RESULTS: Data showed coronavirus affects men more than women because of more expression of 2019 nCoV receptors (ACE2 and TMPRSS2) in testicular cells. Also, "Bioinformatics Analysis" suggests that sperm production may be damaged, since "Pseudo Time Analysis" has shown disruption in spermatogenesis. "Gene Ontology" (GO) showed an increase in viral reproduction and a decrease in sperm production-related terms. Recently, SARS-COV-2 mRNA and protein were detected in the semen of patients that had recovered from SARS-CoV-2 infection.
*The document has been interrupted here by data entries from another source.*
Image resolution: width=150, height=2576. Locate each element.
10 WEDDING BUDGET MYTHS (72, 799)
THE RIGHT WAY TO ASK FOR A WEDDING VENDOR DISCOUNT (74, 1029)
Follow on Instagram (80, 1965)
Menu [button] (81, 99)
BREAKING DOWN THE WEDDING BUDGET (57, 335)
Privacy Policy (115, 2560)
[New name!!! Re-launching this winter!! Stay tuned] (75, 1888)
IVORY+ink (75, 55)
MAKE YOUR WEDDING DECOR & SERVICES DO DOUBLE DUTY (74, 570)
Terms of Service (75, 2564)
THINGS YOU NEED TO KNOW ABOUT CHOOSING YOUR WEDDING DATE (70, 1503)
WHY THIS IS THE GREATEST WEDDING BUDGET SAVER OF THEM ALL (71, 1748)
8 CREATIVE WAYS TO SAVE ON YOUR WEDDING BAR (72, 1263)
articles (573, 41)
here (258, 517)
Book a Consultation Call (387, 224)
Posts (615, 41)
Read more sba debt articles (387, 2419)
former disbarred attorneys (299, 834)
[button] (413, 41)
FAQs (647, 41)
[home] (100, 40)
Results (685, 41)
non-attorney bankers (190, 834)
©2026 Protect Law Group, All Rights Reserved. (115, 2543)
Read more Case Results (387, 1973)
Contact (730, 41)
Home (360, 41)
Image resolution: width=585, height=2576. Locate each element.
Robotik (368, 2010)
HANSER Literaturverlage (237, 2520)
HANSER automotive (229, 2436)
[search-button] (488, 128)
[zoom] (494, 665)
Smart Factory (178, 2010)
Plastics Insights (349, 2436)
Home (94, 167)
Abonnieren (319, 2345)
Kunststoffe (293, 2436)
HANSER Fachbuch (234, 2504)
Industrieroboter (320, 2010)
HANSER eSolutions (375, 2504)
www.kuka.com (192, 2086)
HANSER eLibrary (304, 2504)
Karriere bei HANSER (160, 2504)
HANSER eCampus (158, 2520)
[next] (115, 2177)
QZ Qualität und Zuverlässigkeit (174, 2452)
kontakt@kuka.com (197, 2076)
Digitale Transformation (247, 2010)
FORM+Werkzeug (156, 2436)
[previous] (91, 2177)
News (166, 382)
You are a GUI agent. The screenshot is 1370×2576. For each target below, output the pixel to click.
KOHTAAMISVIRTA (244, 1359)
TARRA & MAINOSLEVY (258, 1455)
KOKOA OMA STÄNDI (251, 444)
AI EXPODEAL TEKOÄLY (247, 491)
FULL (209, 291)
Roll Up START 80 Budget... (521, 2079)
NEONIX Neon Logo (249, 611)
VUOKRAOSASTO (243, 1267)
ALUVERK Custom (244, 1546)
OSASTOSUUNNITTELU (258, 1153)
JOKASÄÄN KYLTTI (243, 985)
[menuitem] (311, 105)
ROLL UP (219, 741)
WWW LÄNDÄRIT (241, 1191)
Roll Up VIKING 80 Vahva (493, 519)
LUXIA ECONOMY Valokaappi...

Therefore, the probable disruption of blood-testis barrier (BTB) in febrile diseases is suspected in the acute phase of the disease enabling viral entry into the testes. Not only is spermatogenesis disturbed, but also disturbs gonadotropin, androgens, and testosterone secretion during SARS-CoV-2 infection. No sexual transmission has been reported yet; however, detection of the virus in semen still makes the sexual transmission an open question.
CONCLUSION: There is a concern that male fertility may be disturbed after the SARS-CoV-2 infection. Therefore, follow-up of the reproductive functions and male fertility may be necessary in recovered cases, especially in aged men.